達也は柵に手を掛ける。そしてその瞬間、手から全身に緊張が伝播していく。喉まで到達したら、痛いとしか言いようの無い音が出る。

「うああああああああああ! あああああああああ!」

 いつものことだ。自殺を試みた途端、恐怖に飲まれて行動が出来ない。死後の方が幸せとわかっていたとしても、「死への恐怖」という鎖がいつまでも体を縛り続ける。そして、もう一つの鎖が達也を家に向かって引っ張っていく。

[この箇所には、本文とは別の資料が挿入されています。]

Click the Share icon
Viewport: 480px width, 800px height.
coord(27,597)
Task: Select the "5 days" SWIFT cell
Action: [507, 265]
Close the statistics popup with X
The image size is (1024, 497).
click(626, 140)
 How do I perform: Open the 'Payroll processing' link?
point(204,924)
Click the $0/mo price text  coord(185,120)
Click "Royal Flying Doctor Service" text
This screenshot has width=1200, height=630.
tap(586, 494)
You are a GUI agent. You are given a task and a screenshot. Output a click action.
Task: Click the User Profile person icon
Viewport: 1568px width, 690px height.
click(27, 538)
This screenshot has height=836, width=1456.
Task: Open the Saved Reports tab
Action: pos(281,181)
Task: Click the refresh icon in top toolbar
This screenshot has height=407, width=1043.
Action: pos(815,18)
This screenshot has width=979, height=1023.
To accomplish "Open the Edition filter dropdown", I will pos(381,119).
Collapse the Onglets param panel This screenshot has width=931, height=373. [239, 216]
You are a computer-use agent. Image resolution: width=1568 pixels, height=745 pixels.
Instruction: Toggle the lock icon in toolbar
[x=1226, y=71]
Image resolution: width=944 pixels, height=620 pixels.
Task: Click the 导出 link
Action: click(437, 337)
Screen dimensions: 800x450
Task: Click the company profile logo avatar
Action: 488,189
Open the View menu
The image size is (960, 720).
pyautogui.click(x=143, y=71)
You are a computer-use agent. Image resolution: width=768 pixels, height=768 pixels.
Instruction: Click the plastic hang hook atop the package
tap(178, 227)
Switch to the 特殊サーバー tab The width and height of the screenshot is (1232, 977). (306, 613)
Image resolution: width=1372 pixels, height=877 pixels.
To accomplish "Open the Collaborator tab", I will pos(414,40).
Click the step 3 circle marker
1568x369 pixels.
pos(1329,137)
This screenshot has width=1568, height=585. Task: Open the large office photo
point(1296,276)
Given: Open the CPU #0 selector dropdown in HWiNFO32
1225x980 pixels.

「生きて、生きて帰らないと、早く帰らないと、おとうさんに怒られる……」


 家に着き、ドアを開ける。いつものように白衣を着た啓太が貧乏ゆすりをしながら待機していた。

「……ただいま」

「おい達也、何してたんだよ」

 達也を視界に入れた途端、啓太は猛烈な勢いで迫ってくる。

「! ご、ごめんなさい! おとうさん」

「ああ、本当だよ全く。今日もやりたいことが浮かんだんだ。作業の前に付き合ってくれよ!」

 また、始まる。地獄に逃げたくなる時間が。ここから逃げた方が幸せになれるということは達也自身もわかっている。だが、逃げ出せない。恐怖という鎖はどこまでも絡まりまくって、指一本さえ逃れることはできない。